High Street Cafe's Promise to improve Disabled Access Following an Undercover Investigation

taxi driver excuse for not taking a guide dog
taxi driver excuse for not taking a guide dog Image credit:

Employees may have noticed the blind man’s guide dog and the wheelchair being used by the disabled person but the secret cameras remained hidden; which explains why they were refused access to taxis and left stranded at train stations.

Last year the BBC sent disabled people undercover to record the barriers they come up against on a day to day basis. Five out of 20 taxi drivers refused to take a guide dog on board, on four occasion’s wheelchair passengers never met the train staff who were booked to meet them at the station and branches of Costa Coffee, Eat, Chipotle, Caffé Nero, Caffé Concerto and the Post Office failed to provide adequate service for disabled visitors.

One of the aforementioned outlets, Eat acknowledged their problem and issued the following statement: "We were mortified. Therefore when we saw that footage we took it very seriously and undertook to investigate.

"We've asked all our shop teams to check the equipment is there and we have put in place replacement equipment if it was required."

Southeastern Rail said they have notified station managers about the concern raised following the investigation.

Costa Coffee assured the BBC access has been improved at their branches across the country and new ramps have replaced those which were broken.

Caffé Nero issued an apology to the BBC after they initially made an insensitive reply last year.

Mark Harper MP, Minister for Disabled People expressed his disappointed after Chipotle failed to reply to the letters he sent to the restaurant chains. He said: "I am very disappointed Chipotle didn't even have the courtesy to reply. It does make you wonder [about their] compliance with the law and customer service."

Harper may have shown concern over the results but the blind man who took part in the research, Reshi Ramlakhan was unhappy with the government’s response. He said: "I think ministers should be making simple, clear, concise, easy to understand legislation which makes this kind of offence a criminal offence, not a civil offence.

"I have to take it upon myself to take that person [denying me a service] to court."

"I walked down the road the other day and saw a sign that said if your dog fouls the pavement you'll be given a fine.

"Straight away, that's an immediate penalty - whereas if somebody commits an act of discrimination against me, I have to go through this long-winded process to get justice.

"It made me think that people with disabilities are worth less than dogs' mess on the street."

▸ **DATA FOR ANALYSIS**

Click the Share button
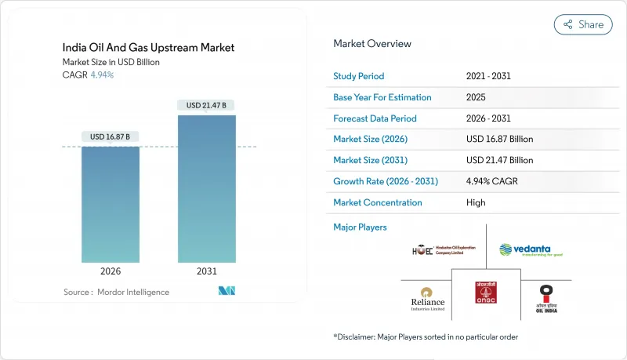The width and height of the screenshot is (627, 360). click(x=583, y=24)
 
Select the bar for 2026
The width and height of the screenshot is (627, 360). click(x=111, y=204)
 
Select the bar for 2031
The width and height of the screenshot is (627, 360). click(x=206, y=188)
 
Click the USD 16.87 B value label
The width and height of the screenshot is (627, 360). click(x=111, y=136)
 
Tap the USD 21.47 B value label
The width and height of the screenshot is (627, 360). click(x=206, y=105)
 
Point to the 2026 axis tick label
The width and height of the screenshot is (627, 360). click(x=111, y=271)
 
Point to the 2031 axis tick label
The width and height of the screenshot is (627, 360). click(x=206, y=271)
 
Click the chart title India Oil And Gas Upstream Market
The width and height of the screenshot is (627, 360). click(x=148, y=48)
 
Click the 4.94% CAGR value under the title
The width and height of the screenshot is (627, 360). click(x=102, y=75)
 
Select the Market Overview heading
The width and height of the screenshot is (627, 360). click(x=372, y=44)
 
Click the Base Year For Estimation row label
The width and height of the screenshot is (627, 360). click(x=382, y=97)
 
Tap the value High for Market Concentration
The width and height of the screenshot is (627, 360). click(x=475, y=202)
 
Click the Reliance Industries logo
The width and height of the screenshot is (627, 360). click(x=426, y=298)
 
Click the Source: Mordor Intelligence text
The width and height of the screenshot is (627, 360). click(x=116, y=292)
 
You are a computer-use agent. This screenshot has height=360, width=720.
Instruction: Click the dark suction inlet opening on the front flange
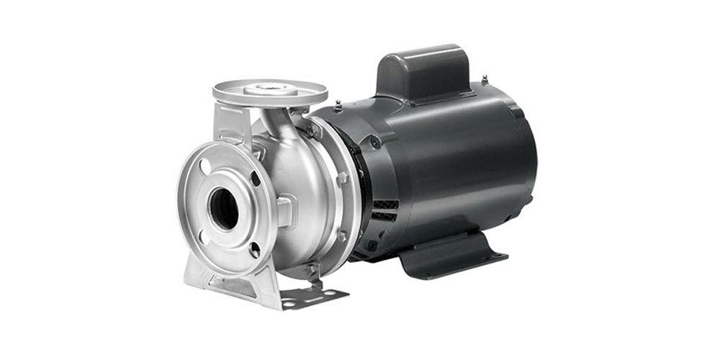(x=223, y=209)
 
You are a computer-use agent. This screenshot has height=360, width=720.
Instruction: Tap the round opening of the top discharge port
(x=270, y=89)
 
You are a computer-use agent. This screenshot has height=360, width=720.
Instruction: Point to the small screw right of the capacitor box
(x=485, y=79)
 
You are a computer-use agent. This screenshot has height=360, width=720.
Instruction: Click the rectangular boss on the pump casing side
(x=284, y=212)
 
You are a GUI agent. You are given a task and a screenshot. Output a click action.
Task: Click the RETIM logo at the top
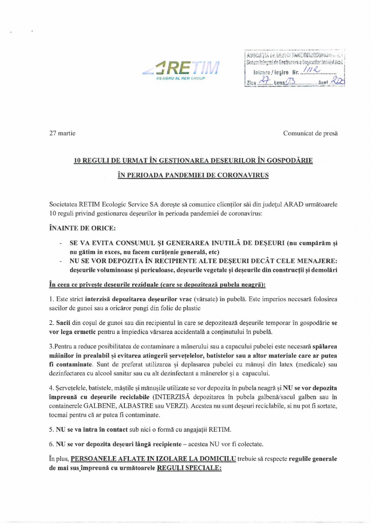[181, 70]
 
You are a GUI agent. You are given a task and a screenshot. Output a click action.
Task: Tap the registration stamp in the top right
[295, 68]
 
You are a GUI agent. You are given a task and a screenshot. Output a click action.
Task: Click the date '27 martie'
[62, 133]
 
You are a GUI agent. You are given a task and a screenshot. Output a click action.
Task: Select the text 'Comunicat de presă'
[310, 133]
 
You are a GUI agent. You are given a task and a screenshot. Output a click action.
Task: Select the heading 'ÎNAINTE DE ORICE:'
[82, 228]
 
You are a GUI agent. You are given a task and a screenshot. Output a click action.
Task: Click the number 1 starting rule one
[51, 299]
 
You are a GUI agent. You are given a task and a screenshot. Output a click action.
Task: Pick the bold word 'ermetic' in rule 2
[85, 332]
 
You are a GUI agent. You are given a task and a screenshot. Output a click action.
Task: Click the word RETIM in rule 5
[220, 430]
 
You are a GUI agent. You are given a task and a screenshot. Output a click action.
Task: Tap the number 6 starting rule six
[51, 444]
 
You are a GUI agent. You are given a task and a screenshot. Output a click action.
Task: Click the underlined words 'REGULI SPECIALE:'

▸ **WORK TASK A**
According to the article on disabled access, how many of the 20 taxi drivers refused to take a guide dog on board?
▸ **WORK TASK B**
From the article on disabled access, output the passage that begins at the words "Last year the" and stops after "undertook to investigate.".
▸ **WORK TASK C**
Translate this sentence from the article on disabled access into Spanish: "Costa Coffee assured the BBC access has been improved at their branches across the country and new ramps have replaced those which were broken."

▸ **EXPECTED OUTPUT A**
Five

▸ **EXPECTED OUTPUT B**
Last year the BBC sent disabled people undercover to record the barriers they come up against on a day to day basis. Five out of 20 taxi drivers refused to take a guide dog on board, on four occasion’s wheelchair passengers never met the train staff who were booked to meet them at the station and branches of Costa Coffee, Eat, Chipotle, Caffé Nero, Caffé Concerto and the Post Office failed to provide adequate service for disabled visitors.

One of the aforementioned outlets, Eat acknowledged their problem and issued the following statement: "We were mortified. Therefore when we saw that footage we took it very seriously and undertook to investigate.

▸ **EXPECTED OUTPUT C**
Costa Coffee aseguró a la BBC que se ha mejorado el acceso en sus sucursales de todo el país y que nuevas rampas han sustituido a las que estaban rotas.